-- SHORT EXERCISE --
Scale the records from the line with "You are a computer-use agent." up to and including the line with "[718, 1295]" by writing those lines out again, requests included, with every coordinate in the answers multiplied by 2.4 and rounded to a whole number, halves up. Give only those lines, and leave the pictures out.

-- INFORMATION GIVEN --
* begin *

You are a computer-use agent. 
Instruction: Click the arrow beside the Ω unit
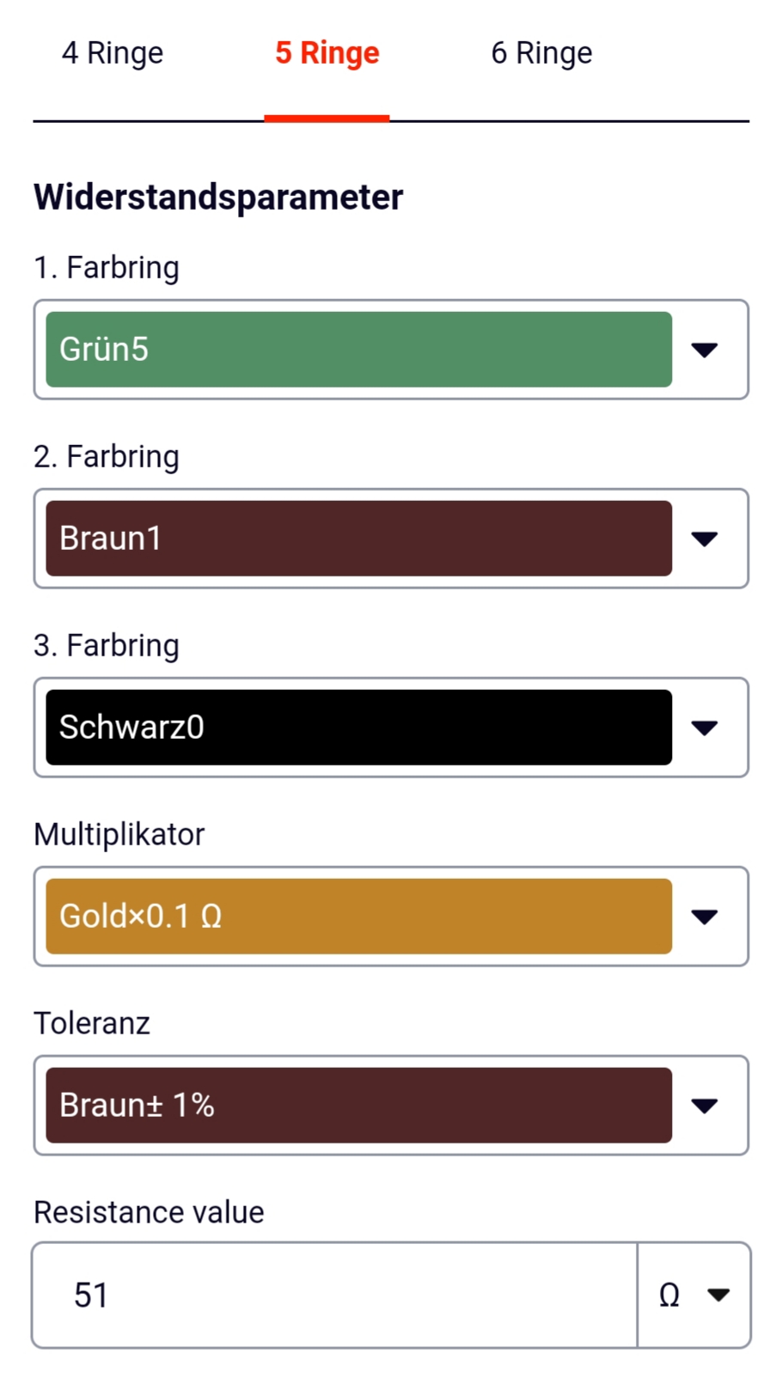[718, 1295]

* end *
* begin *

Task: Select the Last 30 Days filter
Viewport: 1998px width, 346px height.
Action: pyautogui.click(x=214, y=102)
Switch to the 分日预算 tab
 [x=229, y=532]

* end *

-- PROBLEM SOLUTION --
You are a computer-use agent. 
Instruction: Click the arrow beside the Ω unit
[1723, 3108]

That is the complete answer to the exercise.